D3.478 - Microsplenia: Spleen Size Reduction as a Comprehensive Biomarker for Immune-Related Diseases, Disease Monitoring, and Treatment Response
Background
The spleen is a central but underutilized immune organ in clinical practice. Microsplenia, defined as a pathological reduction in spleen size, has received limited attention despite its potential relevance in immune dysregulation, chronic inflammation, malignancy, and treatment monitoring.
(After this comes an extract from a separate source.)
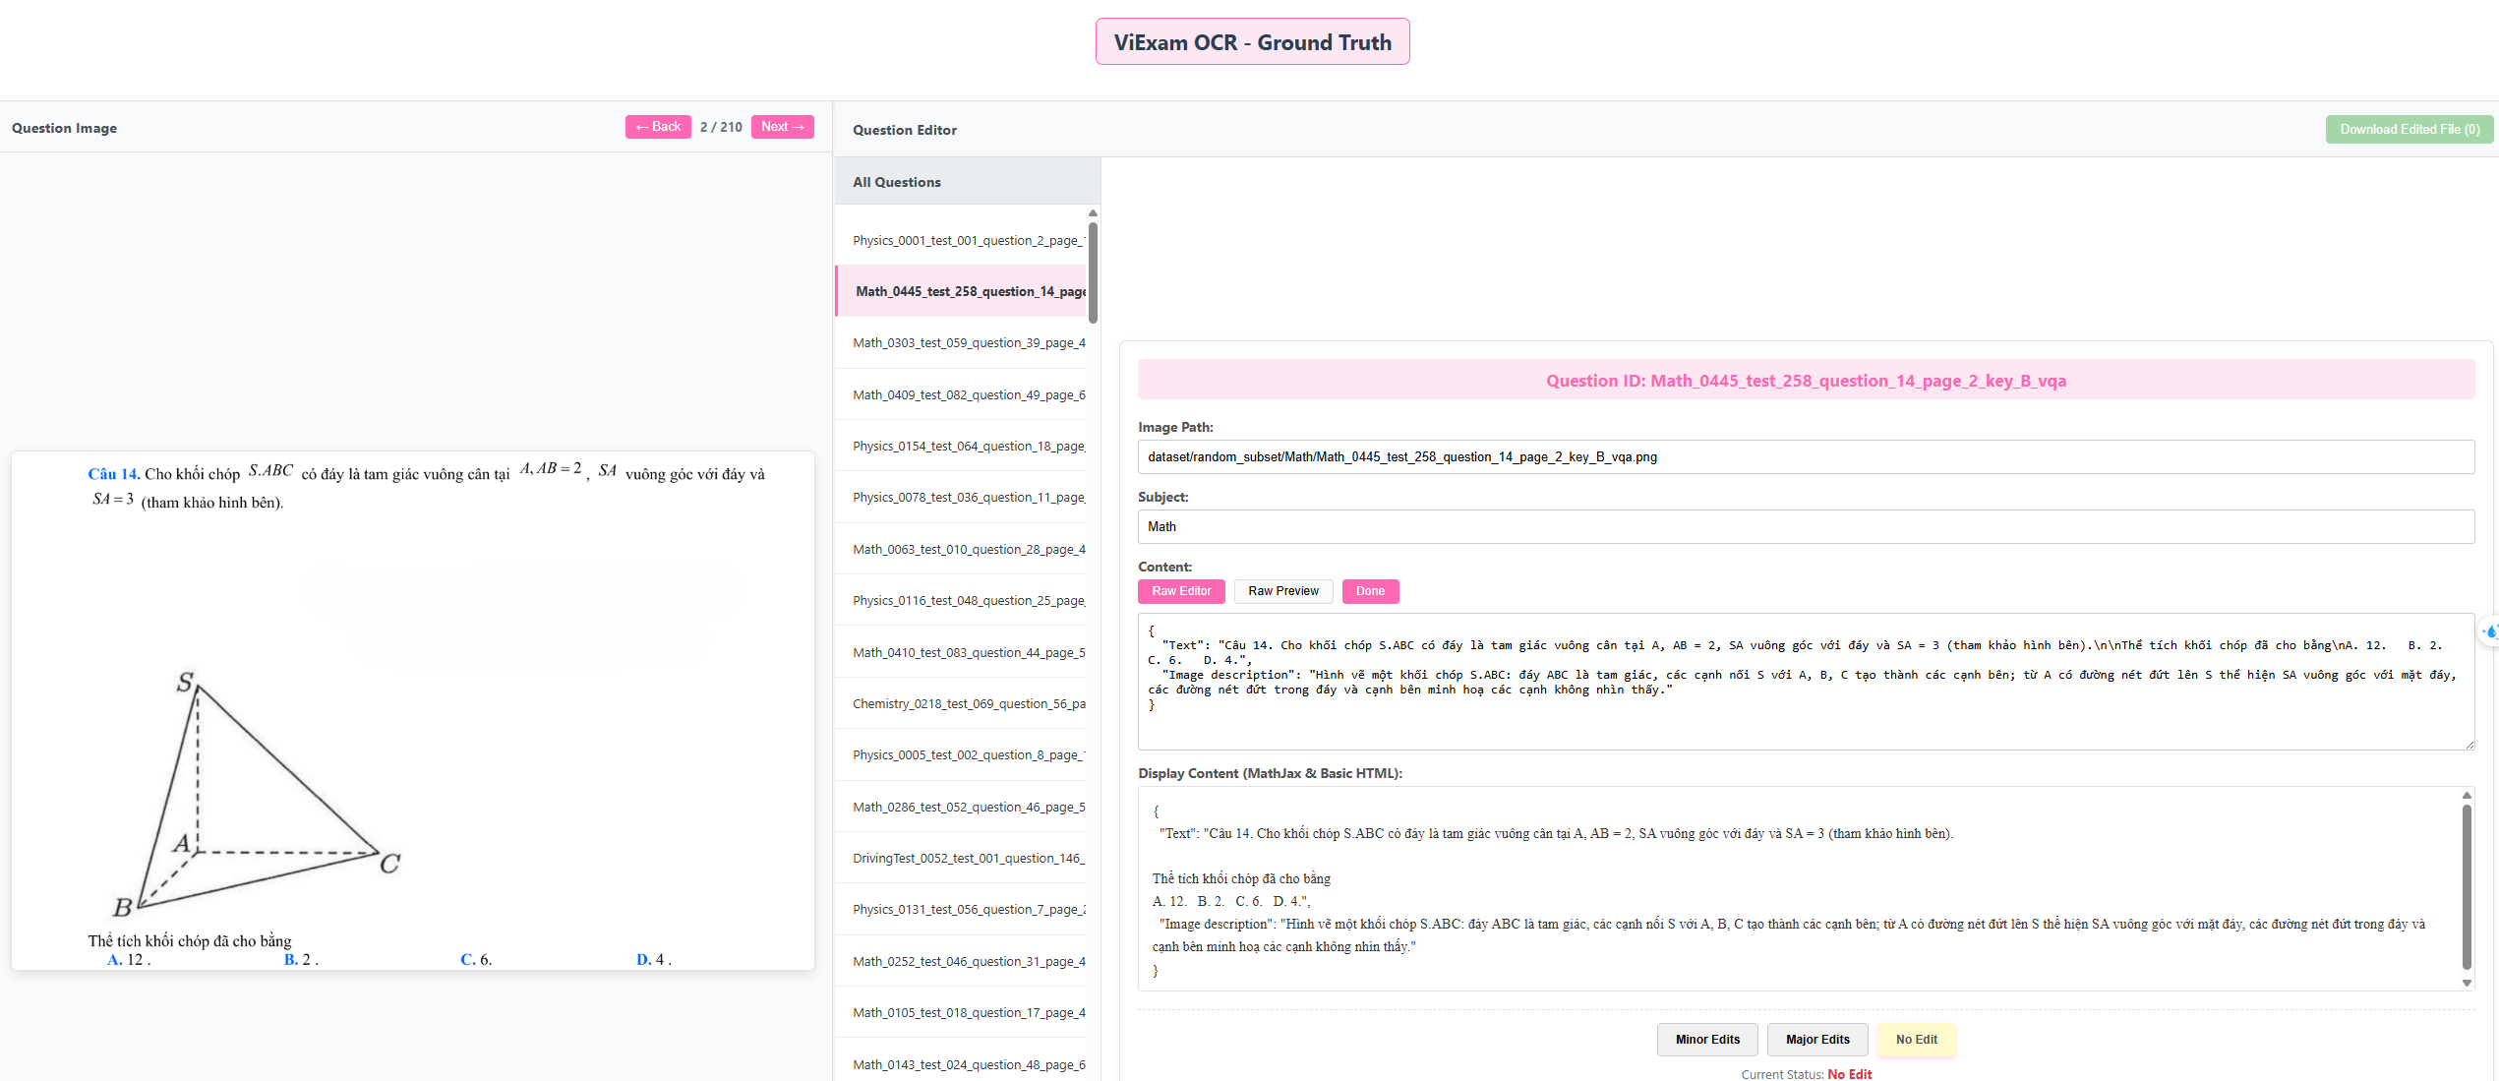
Task: Select Math_0303_test_059 question item
Action: [x=967, y=343]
Objectives: To evaluate microsplenia as a comprehensive imaging biomarker for immune-related diseases, disease progression, and treatment response using ultrasound-based spleen size dynamics.
Method
We performed a retrospective analysis spanning nearly ten years, including ultrasound spleen measurements obtained in internal medicine departments. Microsplenia was defined as spleen length × width < 90 × 30 mm. Data were analyzed across multiple disease categories. Findings were complemented by targeted case reports and a focused literature review.
Results
Among the analyzed cohort, microsplenia was identified in 169 patients across 55 distinct diseases, encompassing infectious, allergic, autoimmune, oncological, and advanced systemic conditions. Pronounced spleen size reduction was observed in patients with chronic immune-mediated diseases, including asthma, allergies, and autoimmune disorders, as well as during and after targeted therapies.In a representative case of ALK-negative anaplastic large cell lymphoma, serial ultrasound demonstrated rapid spleen size reduction with associated splenic infarctions during targeted treatment, correlating with favorable therapeutic response. In another case, a patient with advanced liver cirrhosis showed a transition from splenomegaly to microsplenia in terminal stages, reflecting immune and vascular collapse.
Conclusion
Microsplenia represents a dynamic, non-invasive biomarker reflecting immune system activity, disease progression, and treatment response across diverse immune-related conditions. Ultrasound-based spleen monitoring may offer a valuable tool for personalized disease stratification and therapy assessment. Prospective studies are warranted to standardize thresholds, elucidate underlying mechanisms, and integrate microsplenia into routine immunological and clinical practice.